LAMLDataset

class lightautoml.dataset.base.LAMLDataset(data, features, roles, task=None, **kwargs)[source]

Bases: object

Basic class to create dataset.

__init__(data, features, roles, task=None, **kwargs)[source]

Create dataset with given data, features, roles and special attributes.

Parameters:
  • data (Any) – 2d array of data of special type for each dataset type.

  • features (Optional[list]) – Feature names or None for empty data.

  • roles (Optional[Dict[str, ColumnRole]]) – Features roles or None for empty data.

  • task (Optional[Task]) – Task for dataset if train/valid.

  • **kwargs (Any) – Special named array of attributes (target, group etc..).

property features

Define how to get features names list.

Returns:

Features names.

property data

Get data attribute.

Returns:

Any, array like or None.

property roles

Get roles dict.

Returns:

Dict of feature roles.

property inverse_roles

Get inverse dict of feature roles.

Returns:

dict, keys - roles, values - features names.
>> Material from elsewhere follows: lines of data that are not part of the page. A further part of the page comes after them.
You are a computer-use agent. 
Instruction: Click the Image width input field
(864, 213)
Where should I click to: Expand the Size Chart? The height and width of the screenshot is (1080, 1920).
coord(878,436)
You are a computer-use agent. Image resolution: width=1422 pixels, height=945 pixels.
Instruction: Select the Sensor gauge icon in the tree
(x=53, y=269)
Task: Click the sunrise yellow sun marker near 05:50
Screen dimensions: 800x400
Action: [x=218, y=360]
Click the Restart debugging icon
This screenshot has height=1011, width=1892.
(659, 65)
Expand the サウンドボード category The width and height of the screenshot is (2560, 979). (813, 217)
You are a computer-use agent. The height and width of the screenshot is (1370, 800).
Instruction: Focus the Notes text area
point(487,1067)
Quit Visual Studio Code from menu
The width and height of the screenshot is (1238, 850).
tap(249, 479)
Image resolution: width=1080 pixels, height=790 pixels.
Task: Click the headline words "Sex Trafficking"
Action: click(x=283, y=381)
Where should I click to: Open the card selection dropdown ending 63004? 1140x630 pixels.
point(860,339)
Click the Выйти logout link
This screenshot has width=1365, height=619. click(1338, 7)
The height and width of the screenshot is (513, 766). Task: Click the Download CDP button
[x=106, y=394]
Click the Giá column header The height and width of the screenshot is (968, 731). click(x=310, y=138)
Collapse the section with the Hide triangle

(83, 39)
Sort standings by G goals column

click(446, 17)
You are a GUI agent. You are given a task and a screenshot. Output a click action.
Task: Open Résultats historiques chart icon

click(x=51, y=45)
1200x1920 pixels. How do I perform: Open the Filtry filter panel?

set_data(data, features, roles)[source]

Inplace set data, features, roles for empty dataset.

Parameters:
  • data (Any) – 2d array like or None.

  • features (Any) – List of features names.

  • roles (Any) – Roles dict.

empty()[source]

Get new dataset for same task and targets, groups, without features.

Return type:

LAMLDataset

Returns:

New empty dataset.

property shape

Get size of 2d feature matrix.

Returns:

Tuple of 2 elements.

classmethod concat(datasets)[source]

Concat multiple dataset.

Default behavior - takes empty dataset from datasets[0] and concat all features from others.

Parameters:

datasets (Sequence[LAMLDataset]) – Sequence of datasets.

Return type:

LAMLDataset

Returns:

Concated dataset.

drop_features(droplist)[source]

Inplace drop columns from dataset.

Parameters:

droplist (Sequence[str]) – Feature names.

Returns:

Dataset without columns.

static from_dataset(dataset)[source]

Abstract method - how to create this type of dataset from others.

Parameters:

dataset (LAMLDataset) – Original type dataset.

Return type:

LAMLDataset

Returns: # noqa DAR202

Converted type dataset.

property dataset_type

Get type of dataset.